Health minister Dr Zweli Mkhize has announced that there are now 23,615 confirmed cases of coronavirus in South Africa.
This is an increase of 1,032 cases from the 22,583 cases reported on Sunday, when the country recorded its highest 24-hour increase in infections – 1,240 new cases.
Dr Mkhize said on Monday (25 May), that the total number of deaths has now reached 481 – an increase 52 of deaths from 429 reported before.
There have been 11,917 recoveries.
The minister said that 596,777 tests have been conducted, with 12,992 tests in the past 24-hour cycle.
— Dr Zweli Mkhize (@DrZweliMkhize) May 25, 2020
Globally, coronavirus cases topped 5.52 million globally on Monday, while deaths have exceeded 347,000, with more than 2.3 million recoveries.
Since the start of the outbreak, citizens have struggled to get clear answers to some basic questions, Bloomberg reported. Consider masks, for example: The World Health Organisation said early on that there was no point in encouraging healthy people to use them, but now most doctors agree that widespread mask-wearing is a good idea.
The pandemic has reminded us that science — and medicine in particular — has limits.
On the other hand, scientists and medical doctors have struggled to convey a unified message to the public. This does not mean they have failed in their duty. Far from it.
Health-care professionals are the true heroes of this crisis, risking their lives to protect the rest of us. But on a range of issues — from containing the virus to prescribing effective treatments — we have seen some scientists and doctors jump to conclusions, only for others to give immediate rebuttals.
Research does not produce immediate answers.
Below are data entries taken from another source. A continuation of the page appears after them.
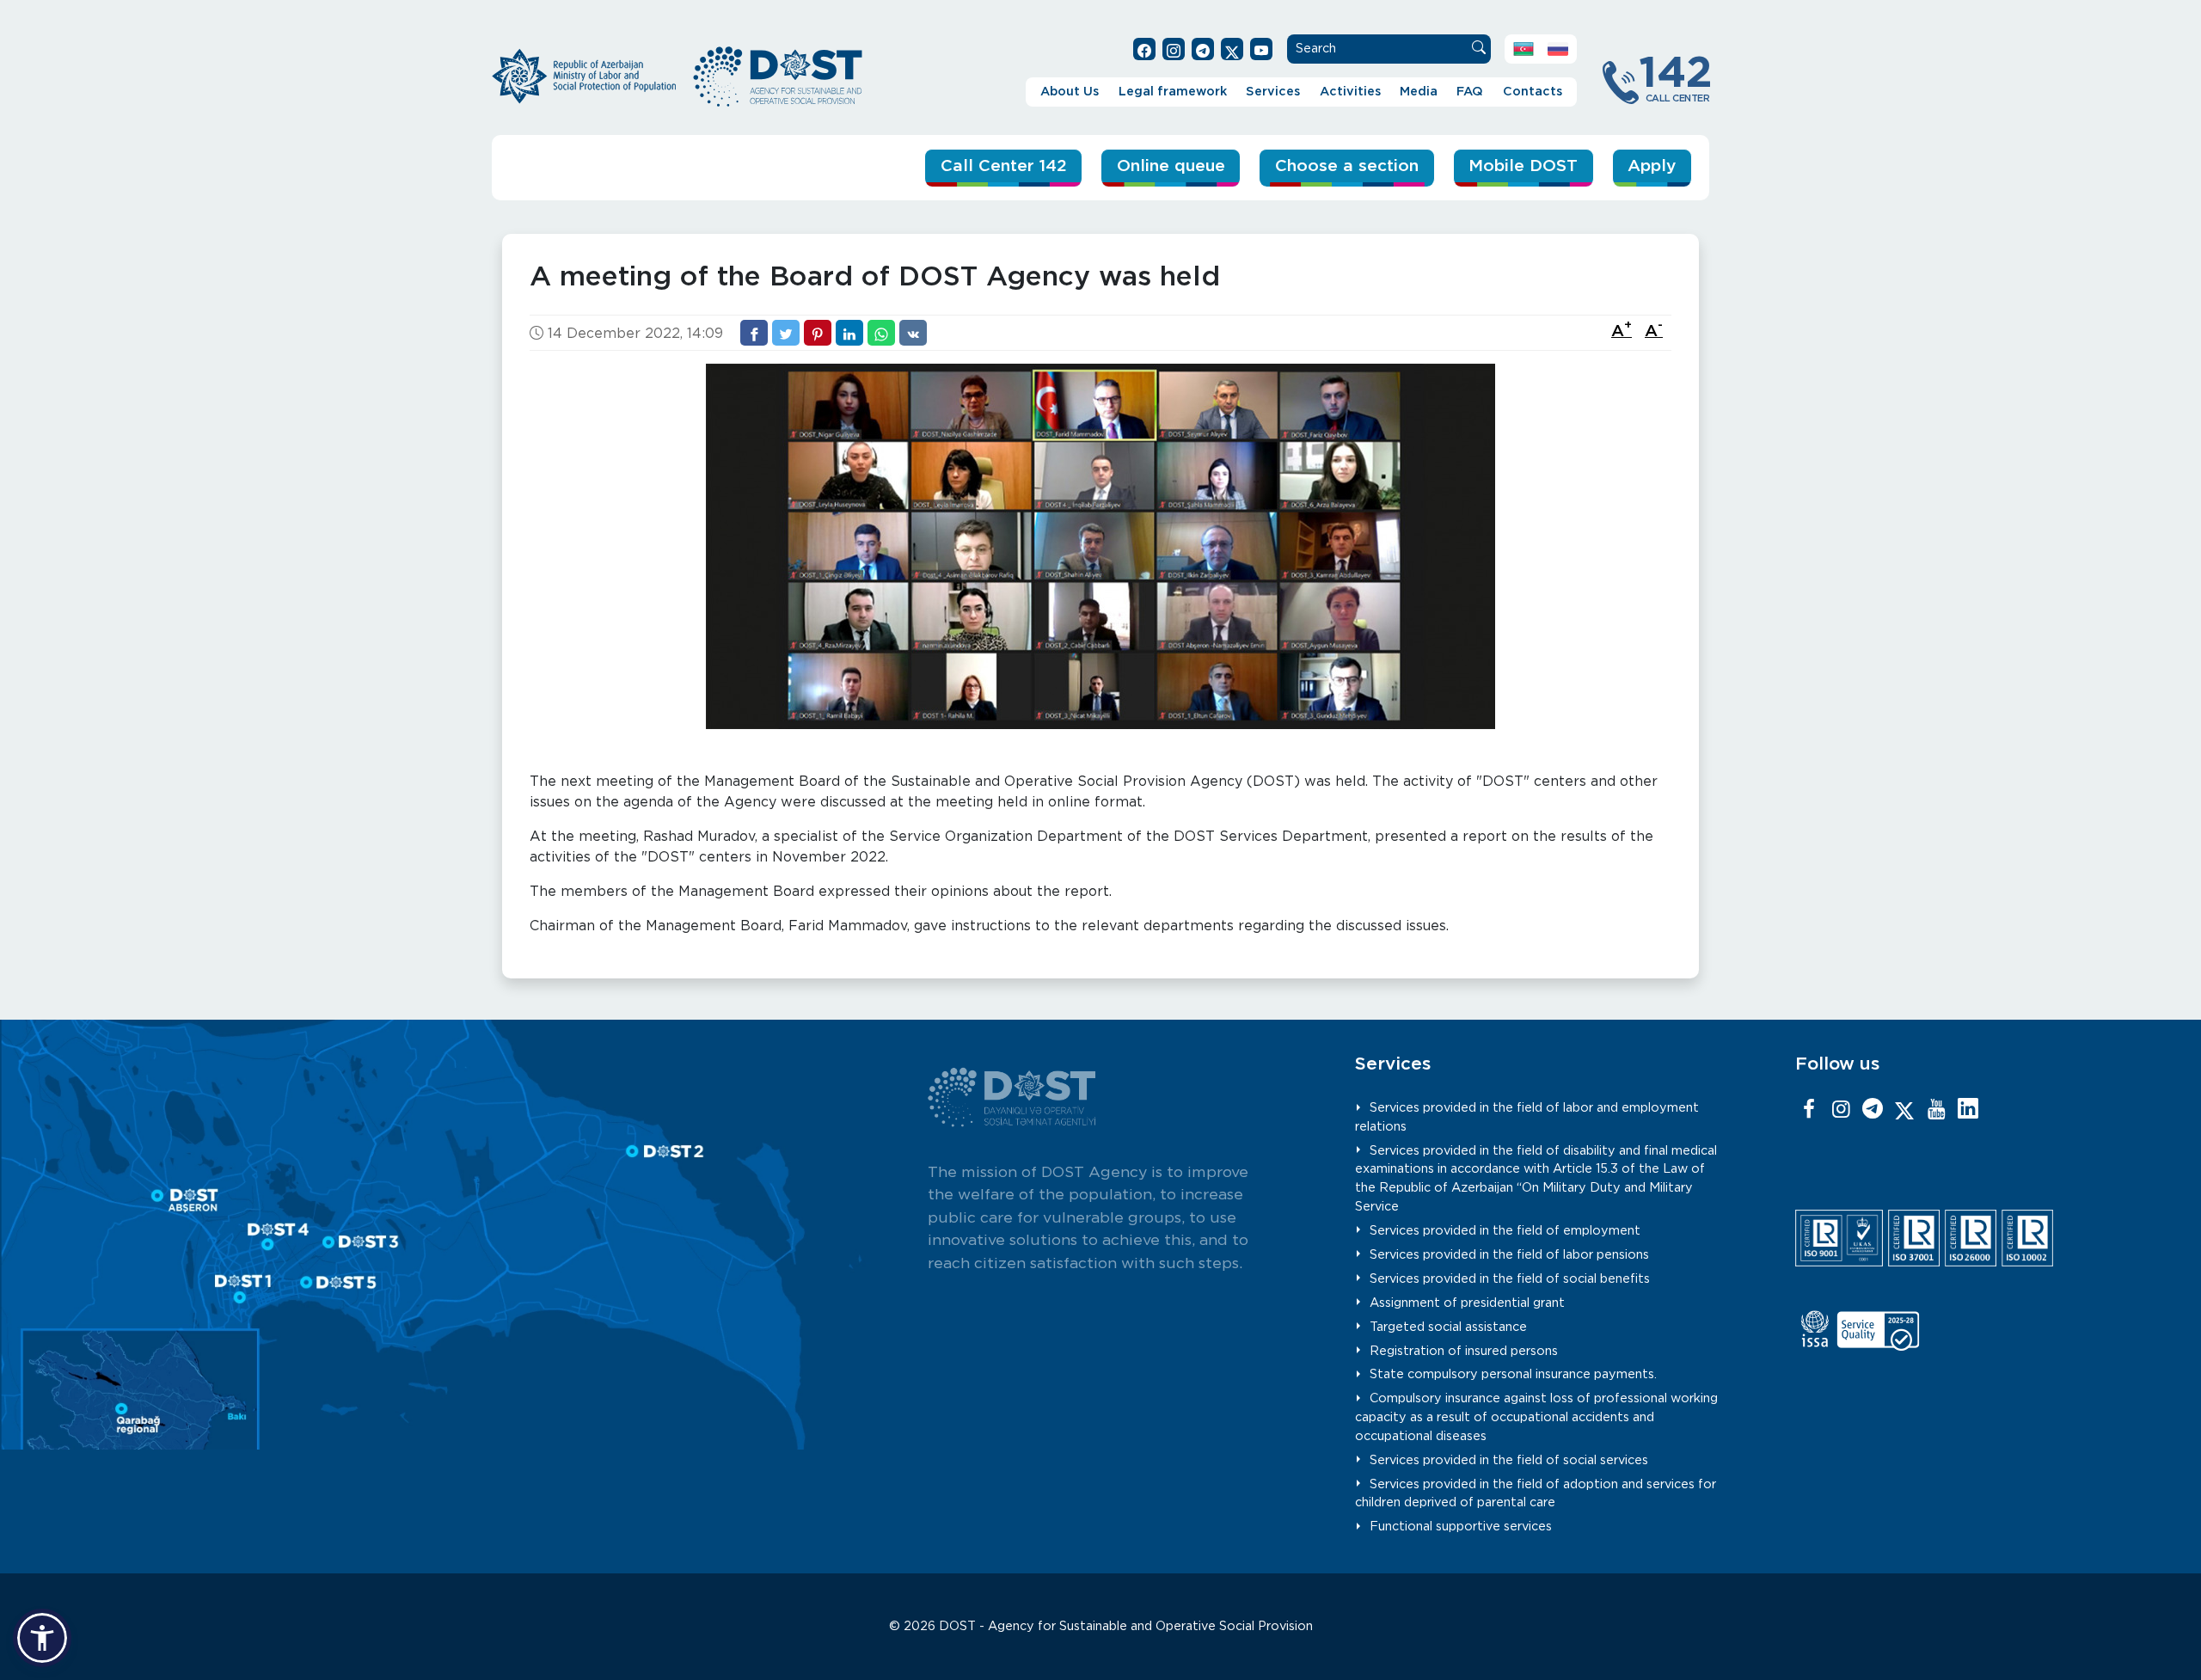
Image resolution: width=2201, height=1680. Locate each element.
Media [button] (1419, 91)
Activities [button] (1350, 91)
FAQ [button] (1469, 91)
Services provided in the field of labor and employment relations (1527, 1117)
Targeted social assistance (1448, 1327)
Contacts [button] (1532, 91)
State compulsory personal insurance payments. (1513, 1374)
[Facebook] (1809, 1110)
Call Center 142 (1004, 166)
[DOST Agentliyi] (1968, 1110)
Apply (1652, 166)
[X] (1904, 1110)
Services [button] (1273, 91)
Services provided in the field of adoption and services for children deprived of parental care (1535, 1494)
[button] (42, 1638)
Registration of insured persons (1464, 1351)
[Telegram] (1872, 1110)
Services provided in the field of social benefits (1510, 1279)
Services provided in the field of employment (1505, 1230)
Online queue (1171, 166)
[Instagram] (1841, 1110)
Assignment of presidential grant (1467, 1303)
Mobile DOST (1523, 166)
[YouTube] (1936, 1110)
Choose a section (1347, 166)
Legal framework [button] (1173, 91)
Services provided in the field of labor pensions (1509, 1254)
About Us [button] (1069, 91)
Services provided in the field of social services (1509, 1460)
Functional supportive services (1461, 1526)
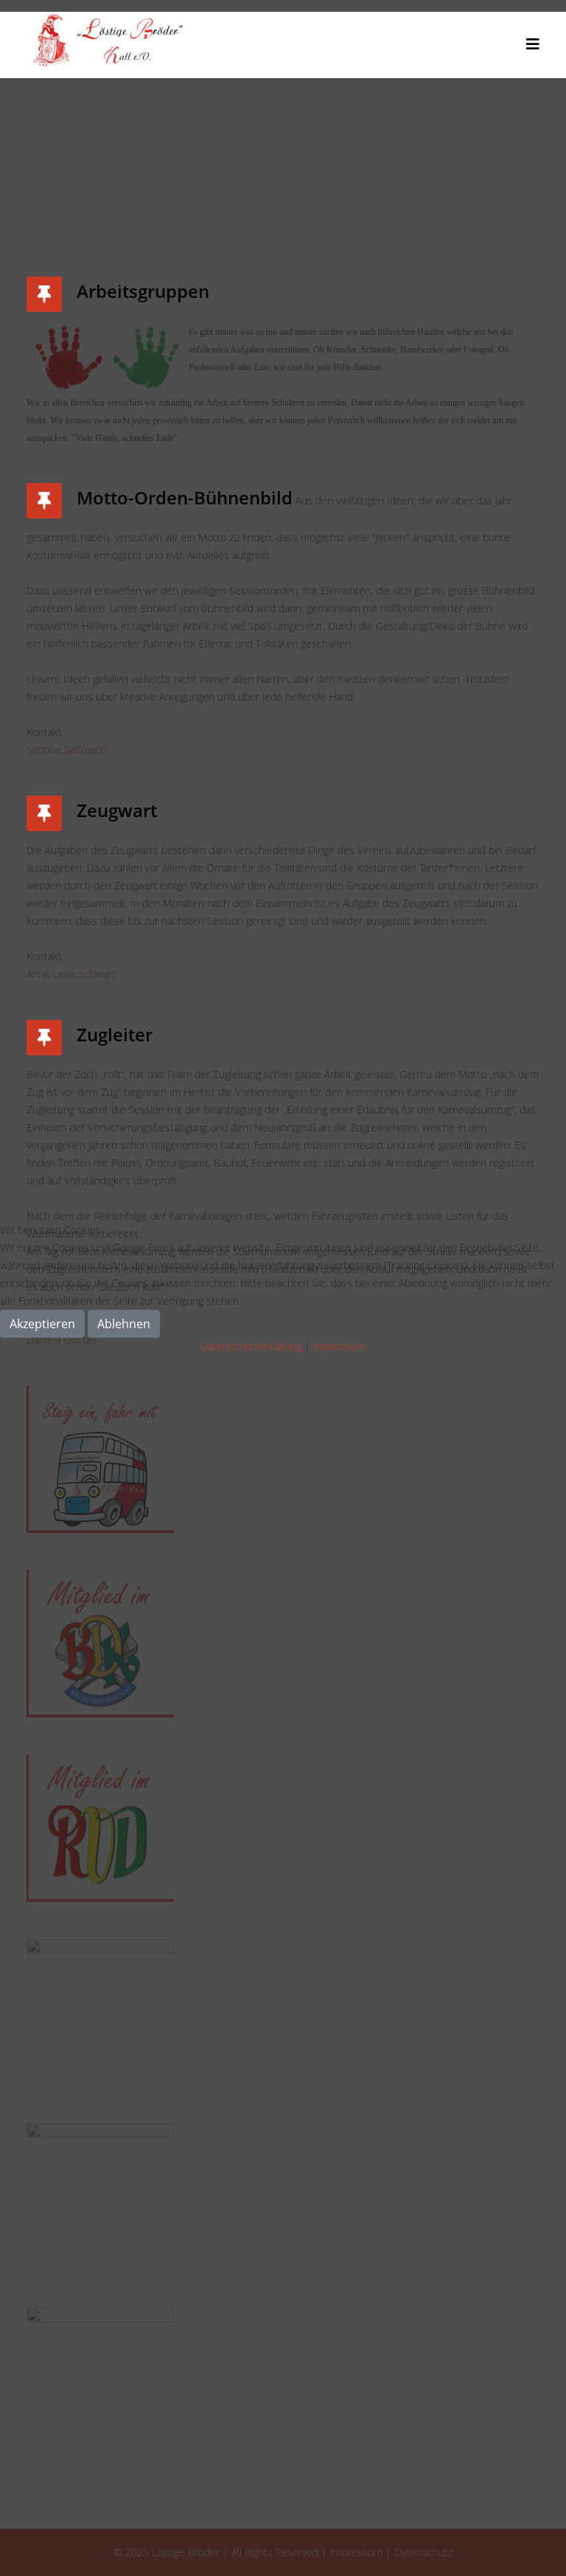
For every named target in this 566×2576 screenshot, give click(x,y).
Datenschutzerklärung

Scientists, doctors and public health experts should not be afraid to say clearly how much they do not yet know, Bloomberg said.
Back to school prep underway
With just a week to go until Grade 7 and 12 learners return to the classroom under level 3 of lockdown, preparations are underway at schools in South Africa to ensure the safe return of pupils, come 1 June 2020.
The doors of learning were shut as the country went on lockdown from 27 March 2020 in a bid to curb the spread of Covid-19.
As the country marks day 60 of lockdown, delivery of personal protective equipment is underway, school desks are being deep cleaned and spaced out, in line with the social distancing protocols of a 1.5m distance between pupils.
In Gauteng, School Management Teams (SMTs) have made their return to schools to pave the way for the return of teachers.
Providing an update on the return of SMTs and teachers, Gauteng Education MEC Panyaza Lesufi said the province’s schools are ready to open their doors to teachers.
“We are preparing to welcome our Grade 7s and 12s from 1 June as Gauteng and thus far, all the measures we needed to put in place for all our senior management teams have been met to the latter.
“We are now moving to the next phase to welcome teachers. After we welcome teachers, we will move to the most critical stage, which is stage 3 of welcoming learners. We will then be in a position to observe whether we can bring in other grades,” said the MEC.
Following the successful completion of deep cleaning, delivery of Personal protective equipment (PPE) and sanitisers at the various schools, Lesufi said by this Friday, all teachers should be at school.
“From our readiness point of view, we just want to ensure that the School Management Teams are back and receive the PPEs and on the basis of that, teachers will come back.
“We have 2,800 schools in Gauteng and we will get stock of how many schools have opened and then we will update you on the daily return of teachers,” he said.
On teachers that are not fit or ready to start, the MEC said these teachers have been given forms to fill in to declare their circumstances, which will allow the provincial department to kick-start the process of finding replacement teachers.
With many parents anxious about the return of children to schools, Lesufi urged them to make use of e-learning materials made available by schools as an alternative.
“We want to emphasise this one: there must be no parent that… would rather have their child repeating a grade because they are scared. We say use all the channels that we have made available because we don’t want a generation that will lose academic programme because of Covid-19.
“Besides, we don’t know how long Covid-19 will be with us,” Lesufi said.
In KwaZulu-Natal, the Provincial Education Department has temporarily postponed the return of School Management Teams and teachers to Thursday, 28 May 2020.
This follows the assessment of cleaning and delivery of PPE to schools.
“It has since been discovered that although a sufficient quota of PPEs has been delivered to districts and circuits, it has not yet been transported to schools where it is needed most,” said the Provincial Department.
The postponement, however, does not apply to circuit managers and principals, who are key to ensuring delivery and receipt of PPEs at school level.